There aren't enough psychiatrists. Many U.S. counties have no practicing psychiatrist at all, and wait times for a first appointment can stretch for months. A model that depends on every patient seeing a psychiatrist directly cannot close that gap.

Indirect consultation changes the ratio. Instead of one psychiatrist serving the patients who fit on a personal appointment schedule, a single consulting psychiatrist can support a care manager who is actively managing a large panel — and, through that care manager and the PCP, inform treatment for a far larger group of patients than direct visits would allow.
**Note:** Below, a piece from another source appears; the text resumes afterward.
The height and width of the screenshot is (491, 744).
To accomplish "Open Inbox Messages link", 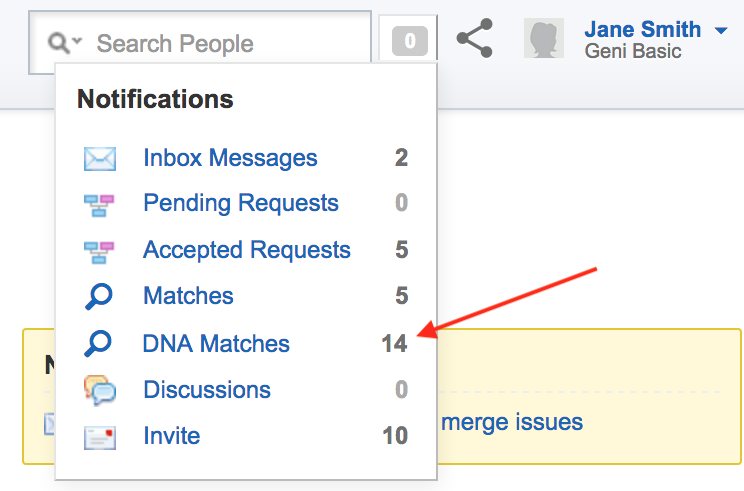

The psychiatrist still provides specialist-level input on diagnosis and medication. But that input is delivered as recommendations and caseload review rather than as one appointment per patient, which is what lets the expertise stretch across a whole primary care population.

How is the psychiatrist's involvement different from a referral?
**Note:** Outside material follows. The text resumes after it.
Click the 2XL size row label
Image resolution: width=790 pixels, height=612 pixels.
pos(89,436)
A referral hands the patient off: the PCP sends the patient to a separate psychiatrist, who then manages that patient independently, often with little communication back. Many patients never complete the referral at all.

In collaborative care, there's no hand-off. The patient stays with the PCP, and the psychiatrist supports that relationship from behind the scenes. Recommendations flow to the PCP; the PCP keeps ownership of the patient's care. The patient may never know a psychiatrist reviewed their case — only that their regular doctor's plan is informed by specialist input.

Frequently asked questions

Does the consulting psychiatrist see patients directly in CoCM?

Usually not. Most consultation is indirect — the psychiatrist reviews the caseload and advises the primary care team. In selected complex cases, a psychiatrist may do a one-time direct assessment, but the model is designed so that most patients are helped without a direct psychiatric visit.

Who prescribes medication in collaborative care?

The primary care physician prescribes and keeps clinical authority over the patient's care. The consulting psychiatrist recommends medication changes, but the PCP makes the final decision and writes the prescription.

What is a patient registry and why does it matter?

A registry is a shared tracking tool listing every enrolled patient with their symptom scores, treatment history, and status. It lets the team run systematic caseload review, spot patients who aren't improving, and practice measurement-based care instead of relying on recall.

How much time does the consulting psychiatrist spend per patient?

Far less than a direct-care model, because time is pooled across a caseload and concentrated on non-responders and new patients. A short review of a stable, improving patient may take a minute or two, freeing the psychiatrist to focus on the harder cases.

Is indirect psychiatric consultation as effective as seeing a psychiatrist?

For common conditions like depression and anxiety in primary care, collaborative care has a large evidence base showing better outcomes than usual care. It isn't a replacement for specialty or emergency psychiatric care, but for most primary care patients it delivers specialist-informed treatment they might otherwise wait months to access.

What the consulting psychiatrist does in Collaborative Care (CoCM) — weekly caseload review, curbside recommendations to the PCP, and extending scarce psychiatric capacity.